To address power and memory bottlenecks on edge devices, this paper proposes MIWEN, an RF-based analog computing architecture that performs classification directly in the analog domain at the RF front-end. It enables wireless streaming of weights, eliminating on-chip weight storage and ADC/DAC overhead entirely. MIWEN introduces the first wireless-decoupled memory architecture; achieves the first RF-carrier-based joint encoding and computation of weights and activations; and establishes a theoretical model for effective bit resolution in RF analog computing, incorporating thermal noise. Leveraging native mixer reuse from standard transceivers and joint energy–accuracy optimization, MIWEN attains digitized DNN-comparable accuracy on MNIST while reducing energy consumption by two orders of magnitude. It supports real-time, ultra-low-power edge inference without on-chip memory.

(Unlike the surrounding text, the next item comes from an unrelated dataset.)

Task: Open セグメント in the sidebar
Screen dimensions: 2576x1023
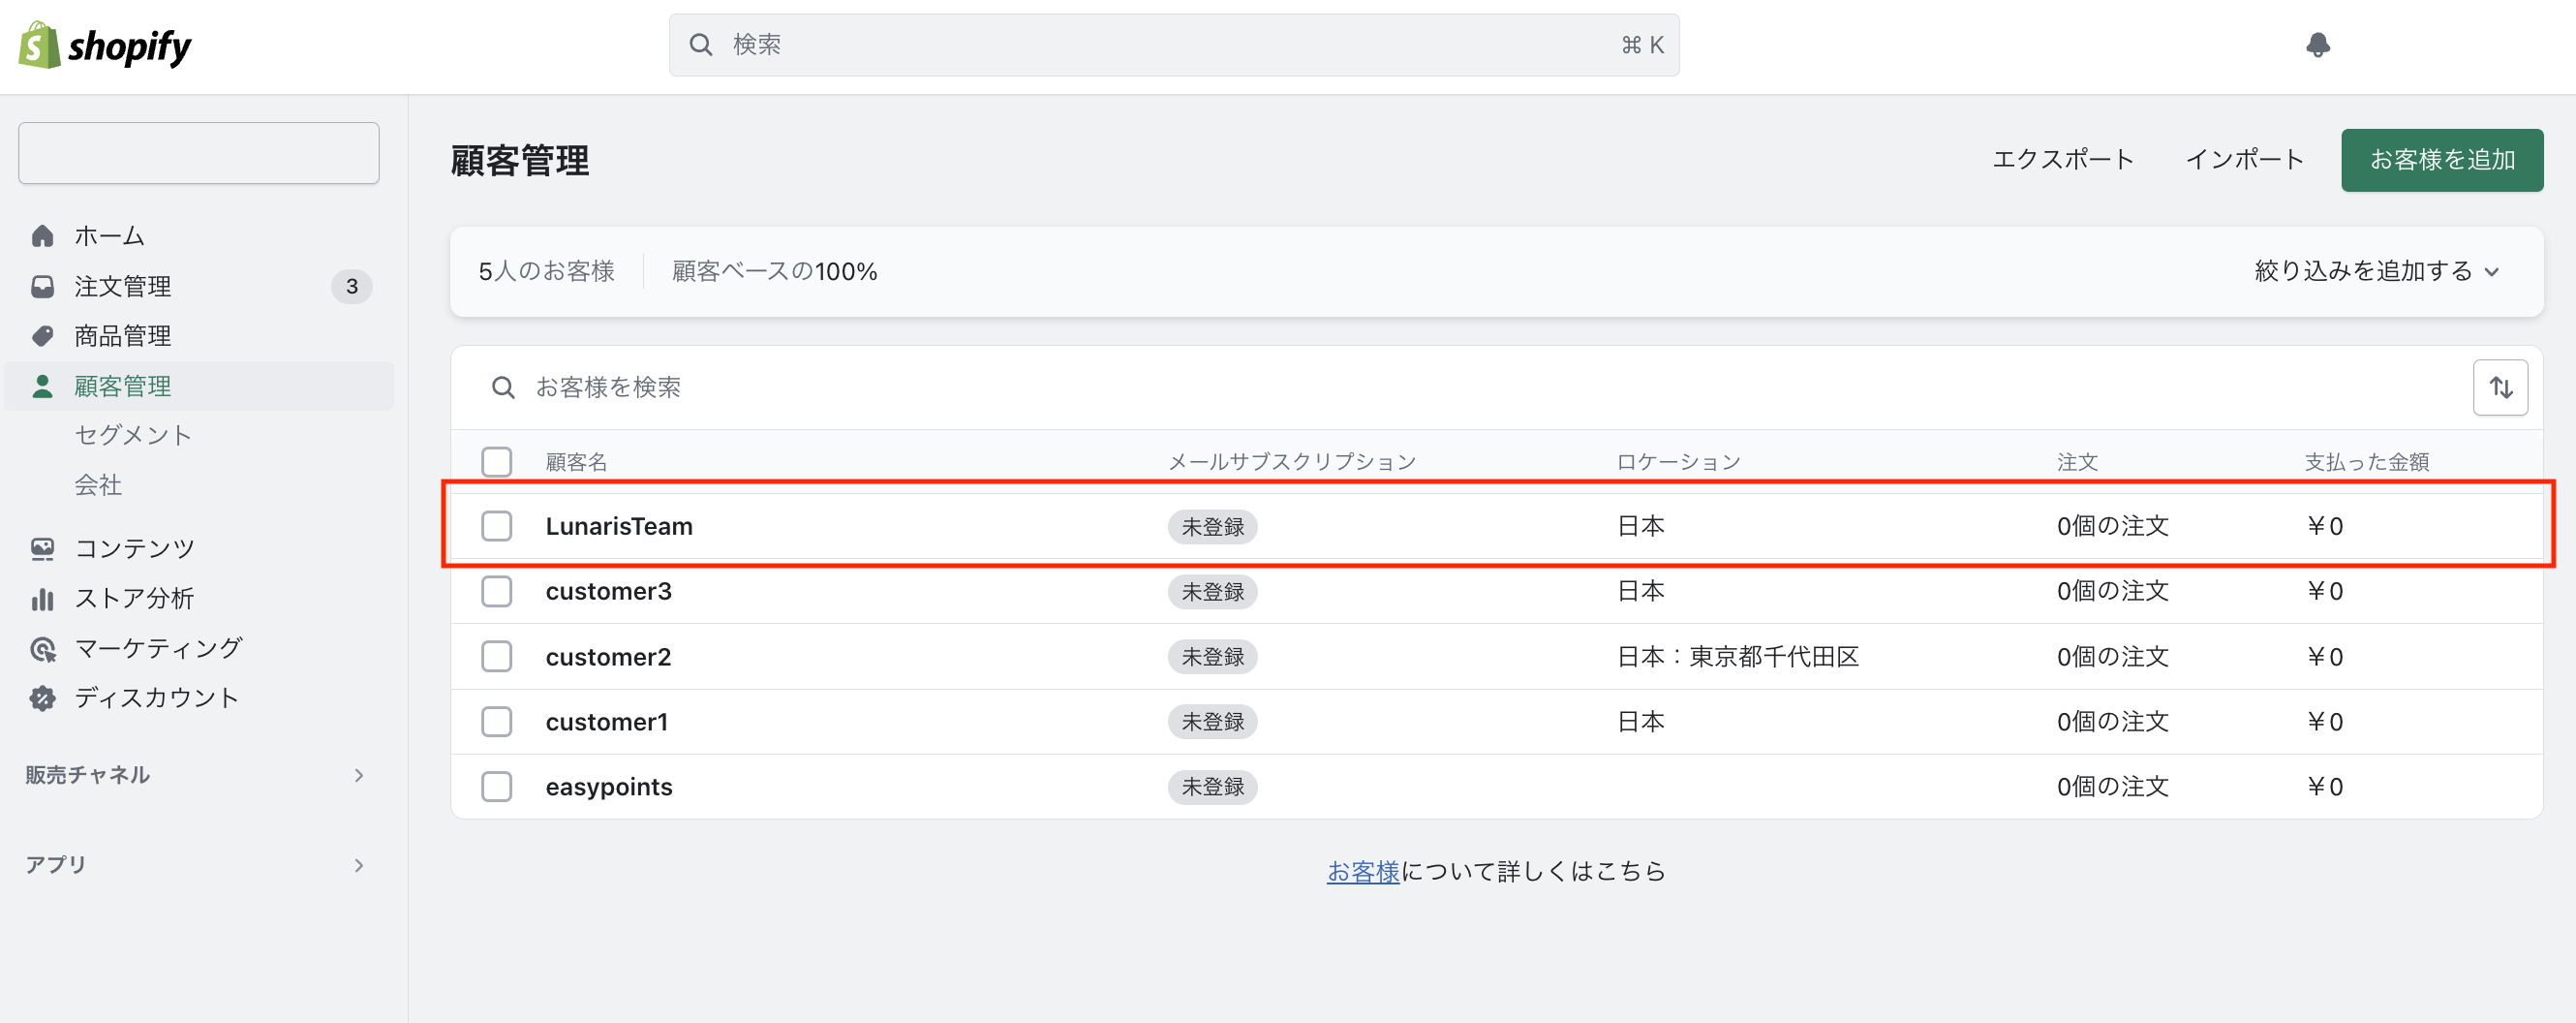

Deep neural network (DNN) inference on power-constrained edge devices is bottlenecked by costly weight storage and data movement. We introduce MIWEN, a radio-frequency (RF) analog architecture that ``disaggregates'' memory by streaming weights wirelessly and performing classification in the analog front end of standard transceivers. By encoding weights and activations onto RF carriers and using native mixers as computation units, MIWEN eliminates local weight memory and the overhead of analog-to-digital and digital-to-analog conversion. We derive the effective number of bits of radio-frequency analog computation under thermal noise, quantify the energy--precision trade-off, and demonstrate digital-comparable MNIST accuracy at orders-of-magnitude lower energy, unlocking real-time inference on low-power, memory-free edge devices.